Apart from using DU weapons with the full knowledge of the Defendant, the Commander-in-Chief of the military forces of the United States, Cluster Bombs and Fuel-Air Explosives (Daisy Cutters) were used by the United States military.

In "Fatally Flawed: Cluster bombs and Their Use by the United States in Afghanistan" Human Rights Watch reported that -

". . . the US arsenal included cluster bombs, large bombs that release hundreds of smaller ammunitions or bomblets. . . . they also have serious civilian side effects . . . (the areas over which the bomblets disperse) as well as the fact that they leave behind large numbers of unexploded sub-munitions, that they become de facto land mines.

"The United States dropped about 1,228 cluster bombs containing 248,056 bomblets between October 2001 and March 2002. . . . The United States primarily used two models, the CBU-87, a veteran of the Gulf War and the NATO bombing campaign in Yugoslavia, and the new `wind-corrected' CBU-103. . . . Navy CBU-99s, CBU-100s and JSOW-As were also used."

In a three and a half week mission to Afghanistan in March 2001, Human Rights Watch found ample evidence that cluster bombs caused civilians harm.

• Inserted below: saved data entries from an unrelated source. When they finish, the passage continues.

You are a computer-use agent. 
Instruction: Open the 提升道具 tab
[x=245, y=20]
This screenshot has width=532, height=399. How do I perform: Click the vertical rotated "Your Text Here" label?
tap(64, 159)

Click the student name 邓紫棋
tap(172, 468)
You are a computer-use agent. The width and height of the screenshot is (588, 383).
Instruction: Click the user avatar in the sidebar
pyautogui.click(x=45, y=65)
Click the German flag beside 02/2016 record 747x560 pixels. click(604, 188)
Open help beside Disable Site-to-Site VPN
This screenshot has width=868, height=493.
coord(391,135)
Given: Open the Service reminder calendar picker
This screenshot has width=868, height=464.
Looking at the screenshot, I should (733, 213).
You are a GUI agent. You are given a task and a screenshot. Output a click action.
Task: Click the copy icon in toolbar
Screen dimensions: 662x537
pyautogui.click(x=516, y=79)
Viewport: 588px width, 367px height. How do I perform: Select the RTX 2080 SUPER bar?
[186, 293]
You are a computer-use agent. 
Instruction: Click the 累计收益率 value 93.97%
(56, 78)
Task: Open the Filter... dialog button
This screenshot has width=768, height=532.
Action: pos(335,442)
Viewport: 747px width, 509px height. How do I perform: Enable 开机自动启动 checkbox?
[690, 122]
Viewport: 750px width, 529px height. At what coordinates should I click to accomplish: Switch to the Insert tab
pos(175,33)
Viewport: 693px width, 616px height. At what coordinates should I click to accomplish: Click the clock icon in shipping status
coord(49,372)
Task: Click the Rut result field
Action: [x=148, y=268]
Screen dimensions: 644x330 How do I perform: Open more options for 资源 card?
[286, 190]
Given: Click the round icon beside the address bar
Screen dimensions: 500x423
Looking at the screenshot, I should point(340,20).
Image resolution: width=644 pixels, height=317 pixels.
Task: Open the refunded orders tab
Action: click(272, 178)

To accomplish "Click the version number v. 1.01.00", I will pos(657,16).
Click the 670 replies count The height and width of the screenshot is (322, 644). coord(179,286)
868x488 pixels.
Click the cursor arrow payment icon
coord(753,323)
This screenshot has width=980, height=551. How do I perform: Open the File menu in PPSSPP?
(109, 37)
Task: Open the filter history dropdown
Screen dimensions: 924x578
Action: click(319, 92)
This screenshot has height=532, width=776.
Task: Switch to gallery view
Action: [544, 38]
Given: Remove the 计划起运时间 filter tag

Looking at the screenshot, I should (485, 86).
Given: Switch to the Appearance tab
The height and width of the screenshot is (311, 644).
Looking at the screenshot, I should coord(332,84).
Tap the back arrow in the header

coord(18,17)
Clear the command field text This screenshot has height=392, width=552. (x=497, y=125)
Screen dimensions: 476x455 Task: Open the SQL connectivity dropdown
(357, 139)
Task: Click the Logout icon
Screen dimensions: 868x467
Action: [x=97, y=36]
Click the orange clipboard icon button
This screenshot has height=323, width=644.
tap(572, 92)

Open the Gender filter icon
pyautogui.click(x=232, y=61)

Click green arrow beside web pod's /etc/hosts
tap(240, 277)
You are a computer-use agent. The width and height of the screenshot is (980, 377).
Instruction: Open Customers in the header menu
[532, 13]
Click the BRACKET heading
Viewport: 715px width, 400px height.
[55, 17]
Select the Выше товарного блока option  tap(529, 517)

"Cluster bombs also left unexploded bomblets, or live duds which continue to injure and kill innocent civilians long after the attacks. . . . Common post-strike victims in Afghanistan include shepherds grazing their flocks, farmers plowing their fields, and children gathering wood."

In the report by Laura Flanders titled, Weapons of Mass Destruction (US is dropping World's Biggest Non-Nuclear Weapons in Afghanistan) on record before this Tribunal describes, that BLU-82 is named "Daisy Cutter" because of the nature of crater it leaves. That it has the ability -

"to clear a 3-mile-long path. Dropped from a huge transport aircraft `Big Blue' releases a cloud of inflammable ammonium nitrate, aluminium dust, and polystyrene slurry which is then ignited by a detonator. The result is a firestorm that incinerates an area the size of five football fields, consumes oxygen, and creates a shock-wave and a vacuum pressure that destroys internal organs of anyone within range."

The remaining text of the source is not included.